··· Records for this task

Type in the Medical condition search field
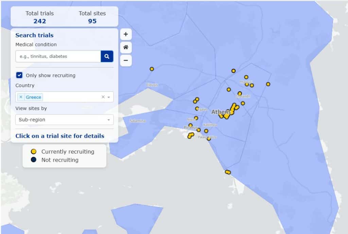pyautogui.click(x=58, y=56)
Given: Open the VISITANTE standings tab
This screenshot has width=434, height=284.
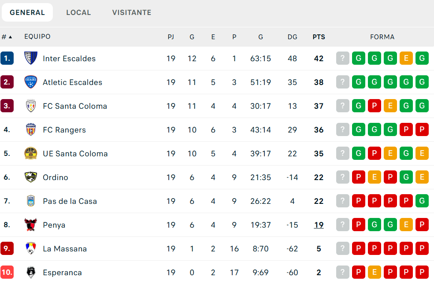Looking at the screenshot, I should (x=132, y=12).
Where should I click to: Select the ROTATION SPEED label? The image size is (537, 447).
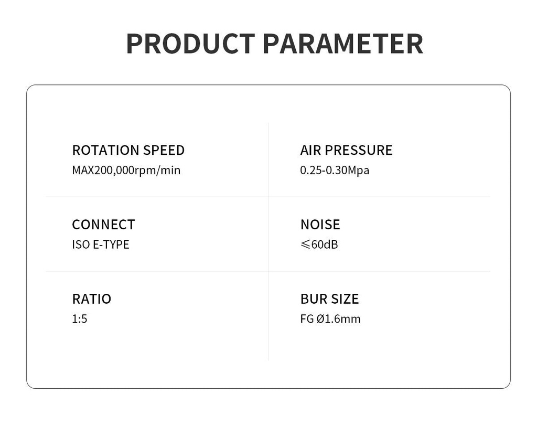[128, 150]
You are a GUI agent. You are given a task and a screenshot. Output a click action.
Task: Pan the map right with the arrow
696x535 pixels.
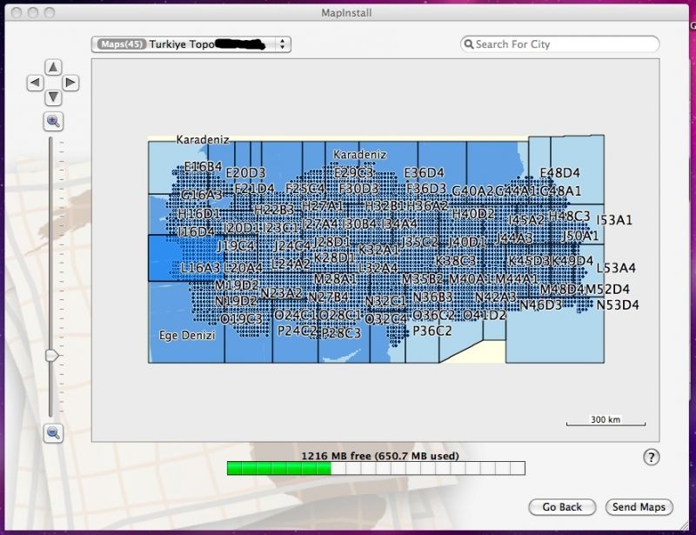(x=71, y=83)
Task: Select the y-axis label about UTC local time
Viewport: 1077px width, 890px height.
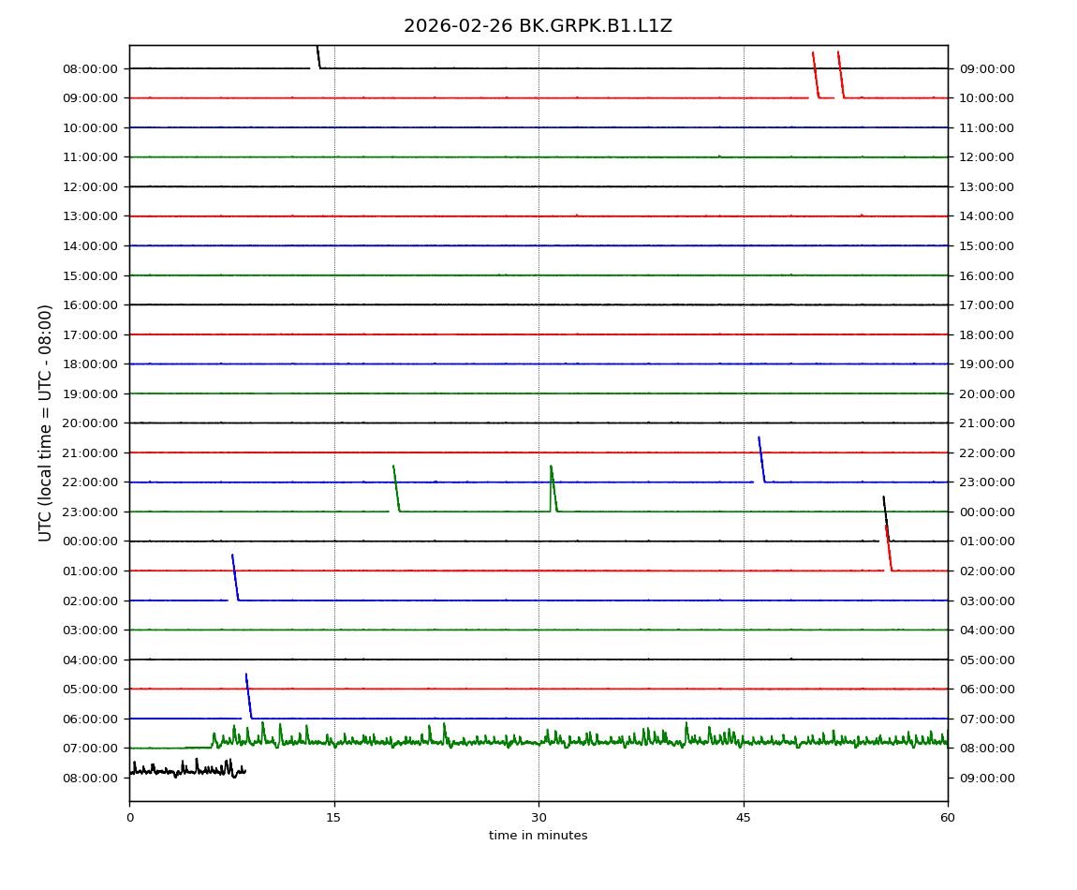Action: pos(46,423)
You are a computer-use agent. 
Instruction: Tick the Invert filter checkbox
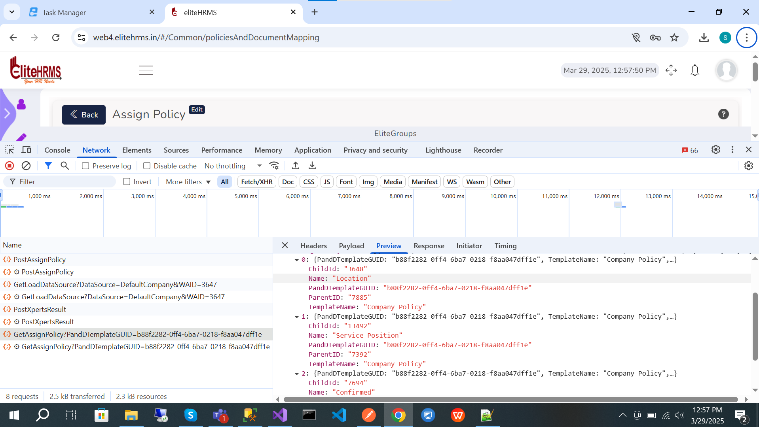point(127,181)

······

■ What is needed
The lines to retype run from the one containing "You are a GUI" through the last line of the records above; write them exactly and skip the pictures.

■ Answer section
You are a GUI agent. You are given a task and a screenshot. Output a click action.
Task: Pan the map right with the arrow
696x535 pixels.
(x=71, y=83)
Task: Select the y-axis label about UTC local time
Viewport: 1077px width, 890px height.
Action: pos(46,423)
You are a computer-use agent. 
Instruction: Tick the Invert filter checkbox
point(127,181)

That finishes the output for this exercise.